### WORK TO BE COMPLETED
Reproduce the data below line by line, from its first line to the line with "[Compartir en Facebook] (292, 1186)", both included, and nothing past that point.

━━━ MATERIALS PROVIDED

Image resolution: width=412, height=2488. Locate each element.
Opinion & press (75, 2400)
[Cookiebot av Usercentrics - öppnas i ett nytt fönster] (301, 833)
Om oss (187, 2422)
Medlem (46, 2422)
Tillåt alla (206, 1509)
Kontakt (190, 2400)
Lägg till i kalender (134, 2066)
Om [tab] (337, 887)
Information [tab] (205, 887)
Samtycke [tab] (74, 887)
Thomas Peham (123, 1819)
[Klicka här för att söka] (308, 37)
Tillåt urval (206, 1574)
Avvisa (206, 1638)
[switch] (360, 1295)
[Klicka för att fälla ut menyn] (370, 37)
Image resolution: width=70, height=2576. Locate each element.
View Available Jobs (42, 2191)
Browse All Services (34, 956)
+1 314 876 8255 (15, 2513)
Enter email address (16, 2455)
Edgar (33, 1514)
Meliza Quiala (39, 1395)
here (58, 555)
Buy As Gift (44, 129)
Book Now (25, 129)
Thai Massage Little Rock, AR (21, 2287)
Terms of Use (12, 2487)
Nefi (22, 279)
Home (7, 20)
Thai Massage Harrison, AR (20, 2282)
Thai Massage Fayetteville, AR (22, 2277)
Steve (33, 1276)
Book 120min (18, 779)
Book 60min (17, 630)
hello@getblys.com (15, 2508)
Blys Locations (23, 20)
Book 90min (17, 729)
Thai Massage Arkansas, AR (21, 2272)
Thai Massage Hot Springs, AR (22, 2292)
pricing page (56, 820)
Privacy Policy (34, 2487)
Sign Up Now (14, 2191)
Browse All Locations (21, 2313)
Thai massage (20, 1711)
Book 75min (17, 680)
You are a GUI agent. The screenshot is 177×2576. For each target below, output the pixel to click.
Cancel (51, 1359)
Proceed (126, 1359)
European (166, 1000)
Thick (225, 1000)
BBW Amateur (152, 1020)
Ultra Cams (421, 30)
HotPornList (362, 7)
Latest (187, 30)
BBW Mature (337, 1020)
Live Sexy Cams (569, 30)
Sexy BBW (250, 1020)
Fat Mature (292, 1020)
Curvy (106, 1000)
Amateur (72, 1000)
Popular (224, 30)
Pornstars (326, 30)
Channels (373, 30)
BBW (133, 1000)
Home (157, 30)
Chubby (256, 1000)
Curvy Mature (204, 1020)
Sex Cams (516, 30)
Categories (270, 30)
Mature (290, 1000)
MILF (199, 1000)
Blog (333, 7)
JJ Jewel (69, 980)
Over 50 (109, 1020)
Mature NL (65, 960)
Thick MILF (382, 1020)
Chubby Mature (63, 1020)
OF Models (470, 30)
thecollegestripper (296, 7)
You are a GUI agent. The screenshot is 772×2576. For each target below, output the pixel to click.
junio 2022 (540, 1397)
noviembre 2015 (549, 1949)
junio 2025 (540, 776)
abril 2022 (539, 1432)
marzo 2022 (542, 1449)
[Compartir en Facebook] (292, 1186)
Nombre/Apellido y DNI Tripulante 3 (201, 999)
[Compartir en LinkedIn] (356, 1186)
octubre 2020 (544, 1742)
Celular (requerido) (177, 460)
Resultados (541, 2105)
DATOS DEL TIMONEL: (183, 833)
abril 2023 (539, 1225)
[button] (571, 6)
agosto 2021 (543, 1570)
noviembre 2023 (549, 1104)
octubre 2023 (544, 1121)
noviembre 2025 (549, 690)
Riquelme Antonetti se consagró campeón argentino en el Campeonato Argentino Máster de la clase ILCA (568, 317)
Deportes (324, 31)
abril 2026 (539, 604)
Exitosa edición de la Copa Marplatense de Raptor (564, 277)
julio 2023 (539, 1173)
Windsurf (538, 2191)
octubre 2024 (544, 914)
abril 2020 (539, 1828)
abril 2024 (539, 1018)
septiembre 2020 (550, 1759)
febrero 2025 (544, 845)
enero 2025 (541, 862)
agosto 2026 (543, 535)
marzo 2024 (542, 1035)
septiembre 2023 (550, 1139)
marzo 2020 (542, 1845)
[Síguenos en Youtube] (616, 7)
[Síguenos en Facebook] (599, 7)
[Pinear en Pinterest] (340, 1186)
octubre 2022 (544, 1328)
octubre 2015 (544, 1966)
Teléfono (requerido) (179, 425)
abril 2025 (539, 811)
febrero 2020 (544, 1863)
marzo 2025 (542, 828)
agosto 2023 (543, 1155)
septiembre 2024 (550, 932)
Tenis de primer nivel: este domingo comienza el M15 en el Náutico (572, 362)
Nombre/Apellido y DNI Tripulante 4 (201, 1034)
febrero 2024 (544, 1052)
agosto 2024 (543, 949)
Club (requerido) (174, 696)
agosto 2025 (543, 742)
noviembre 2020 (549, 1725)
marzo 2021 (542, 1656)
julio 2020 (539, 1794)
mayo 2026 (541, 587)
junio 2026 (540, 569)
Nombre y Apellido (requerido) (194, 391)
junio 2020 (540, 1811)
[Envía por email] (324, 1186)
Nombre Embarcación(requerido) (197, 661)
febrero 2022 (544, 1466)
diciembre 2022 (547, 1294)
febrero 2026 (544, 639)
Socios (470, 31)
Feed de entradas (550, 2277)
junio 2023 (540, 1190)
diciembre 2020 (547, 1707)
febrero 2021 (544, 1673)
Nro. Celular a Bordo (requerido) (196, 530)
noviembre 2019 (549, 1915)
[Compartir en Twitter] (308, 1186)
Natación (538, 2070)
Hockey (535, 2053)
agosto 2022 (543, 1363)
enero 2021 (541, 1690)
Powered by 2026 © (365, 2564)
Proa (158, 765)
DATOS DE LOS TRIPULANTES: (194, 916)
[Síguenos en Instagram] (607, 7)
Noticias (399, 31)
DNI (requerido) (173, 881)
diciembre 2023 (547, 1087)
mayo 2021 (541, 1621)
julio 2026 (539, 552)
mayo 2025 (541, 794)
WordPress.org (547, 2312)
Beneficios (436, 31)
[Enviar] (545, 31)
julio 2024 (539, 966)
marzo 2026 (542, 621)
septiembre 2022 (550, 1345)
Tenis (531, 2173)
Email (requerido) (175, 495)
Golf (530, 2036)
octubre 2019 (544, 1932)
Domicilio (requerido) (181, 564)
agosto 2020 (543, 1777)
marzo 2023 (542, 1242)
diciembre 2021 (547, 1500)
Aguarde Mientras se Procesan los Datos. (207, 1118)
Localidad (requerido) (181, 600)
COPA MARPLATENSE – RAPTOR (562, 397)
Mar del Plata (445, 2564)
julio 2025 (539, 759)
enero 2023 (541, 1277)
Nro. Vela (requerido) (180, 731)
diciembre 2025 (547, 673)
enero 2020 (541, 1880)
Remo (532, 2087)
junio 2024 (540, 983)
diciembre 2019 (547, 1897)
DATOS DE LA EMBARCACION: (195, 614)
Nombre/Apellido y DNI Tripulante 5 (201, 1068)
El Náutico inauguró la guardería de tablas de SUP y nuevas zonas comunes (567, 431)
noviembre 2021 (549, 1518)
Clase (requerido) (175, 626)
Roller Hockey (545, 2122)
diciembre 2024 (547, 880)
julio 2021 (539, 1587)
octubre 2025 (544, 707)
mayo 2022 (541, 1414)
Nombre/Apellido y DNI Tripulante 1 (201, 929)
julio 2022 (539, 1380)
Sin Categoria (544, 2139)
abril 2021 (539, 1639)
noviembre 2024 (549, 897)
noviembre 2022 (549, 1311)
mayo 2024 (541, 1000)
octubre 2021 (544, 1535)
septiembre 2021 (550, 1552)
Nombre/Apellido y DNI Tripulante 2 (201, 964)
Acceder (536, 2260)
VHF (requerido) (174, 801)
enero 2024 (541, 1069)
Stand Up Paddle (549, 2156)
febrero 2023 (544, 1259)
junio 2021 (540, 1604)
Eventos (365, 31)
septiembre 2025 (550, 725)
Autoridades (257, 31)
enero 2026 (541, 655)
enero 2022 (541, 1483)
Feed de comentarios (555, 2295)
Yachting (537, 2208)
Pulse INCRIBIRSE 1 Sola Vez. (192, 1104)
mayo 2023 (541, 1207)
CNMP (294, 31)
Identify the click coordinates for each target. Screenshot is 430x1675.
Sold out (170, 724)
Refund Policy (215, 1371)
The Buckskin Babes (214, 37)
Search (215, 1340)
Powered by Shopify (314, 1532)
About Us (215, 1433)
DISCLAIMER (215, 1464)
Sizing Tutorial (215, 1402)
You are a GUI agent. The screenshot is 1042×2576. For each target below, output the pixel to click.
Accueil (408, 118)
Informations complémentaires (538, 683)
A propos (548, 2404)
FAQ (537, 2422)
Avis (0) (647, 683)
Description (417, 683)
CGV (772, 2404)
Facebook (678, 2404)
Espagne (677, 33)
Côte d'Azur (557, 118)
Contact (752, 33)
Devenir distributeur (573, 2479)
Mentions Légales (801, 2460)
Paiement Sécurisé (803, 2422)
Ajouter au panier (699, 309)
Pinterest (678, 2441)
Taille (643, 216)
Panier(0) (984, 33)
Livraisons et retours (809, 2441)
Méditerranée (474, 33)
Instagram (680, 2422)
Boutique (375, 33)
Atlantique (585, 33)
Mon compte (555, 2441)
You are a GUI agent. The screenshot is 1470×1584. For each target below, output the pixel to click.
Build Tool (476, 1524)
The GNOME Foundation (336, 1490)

━━━━━━

### WRITTEN SOLUTION
Image resolution: width=412, height=2488. Locate each element.
Opinion & press (75, 2400)
[Cookiebot av Usercentrics - öppnas i ett nytt fönster] (301, 833)
Om oss (187, 2422)
Medlem (46, 2422)
Tillåt alla (206, 1509)
Kontakt (190, 2400)
Lägg till i kalender (134, 2066)
Om [tab] (337, 887)
Information [tab] (205, 887)
Samtycke [tab] (74, 887)
Thomas Peham (123, 1819)
[Klicka här för att söka] (308, 37)
Tillåt urval (206, 1574)
Avvisa (206, 1638)
[switch] (360, 1295)
[Klicka för att fälla ut menyn] (370, 37)
Image resolution: width=70, height=2576. Locate each element.
View Available Jobs (42, 2191)
Browse All Services (34, 956)
+1 314 876 8255 (15, 2513)
Enter email address (16, 2455)
Edgar (33, 1514)
Meliza Quiala (39, 1395)
here (58, 555)
Buy As Gift (44, 129)
Book Now (25, 129)
Thai Massage Little Rock, AR (21, 2287)
Terms of Use (12, 2487)
Nefi (22, 279)
Home (7, 20)
Thai Massage Harrison, AR (20, 2282)
Thai Massage Fayetteville, AR (22, 2277)
Steve (33, 1276)
Book 120min (18, 779)
Book 60min (17, 630)
hello@getblys.com (15, 2508)
Blys Locations (23, 20)
Book 90min (17, 729)
Thai Massage Arkansas, AR (21, 2272)
Thai Massage Hot Springs, AR (22, 2292)
pricing page (56, 820)
Privacy Policy (34, 2487)
Sign Up Now (14, 2191)
Browse All Locations (21, 2313)
Thai massage (20, 1711)
Book 75min (17, 680)
You are a GUI agent. The screenshot is 177×2576. For each target below, output the pixel to click.
Cancel (51, 1359)
Proceed (126, 1359)
European (166, 1000)
Thick (225, 1000)
BBW Amateur (152, 1020)
Ultra Cams (421, 30)
HotPornList (362, 7)
Latest (187, 30)
BBW Mature (337, 1020)
Live Sexy Cams (569, 30)
Sexy BBW (250, 1020)
Fat Mature (292, 1020)
Curvy (106, 1000)
Amateur (72, 1000)
Popular (224, 30)
Pornstars (326, 30)
Channels (373, 30)
BBW (133, 1000)
Home (157, 30)
Chubby (256, 1000)
Curvy Mature (204, 1020)
Sex Cams (516, 30)
Categories (270, 30)
Mature (290, 1000)
MILF (199, 1000)
Blog (333, 7)
JJ Jewel (69, 980)
Over 50 (109, 1020)
Mature NL (65, 960)
Thick MILF (382, 1020)
Chubby Mature (63, 1020)
OF Models (470, 30)
thecollegestripper (296, 7)
You are a GUI agent. The screenshot is 772×2576. For each target below, output the pixel to click.
junio 2022 (540, 1397)
noviembre 2015 (549, 1949)
junio 2025 (540, 776)
abril 2022 (539, 1432)
marzo 2022 (542, 1449)
[Compartir en Facebook] (292, 1186)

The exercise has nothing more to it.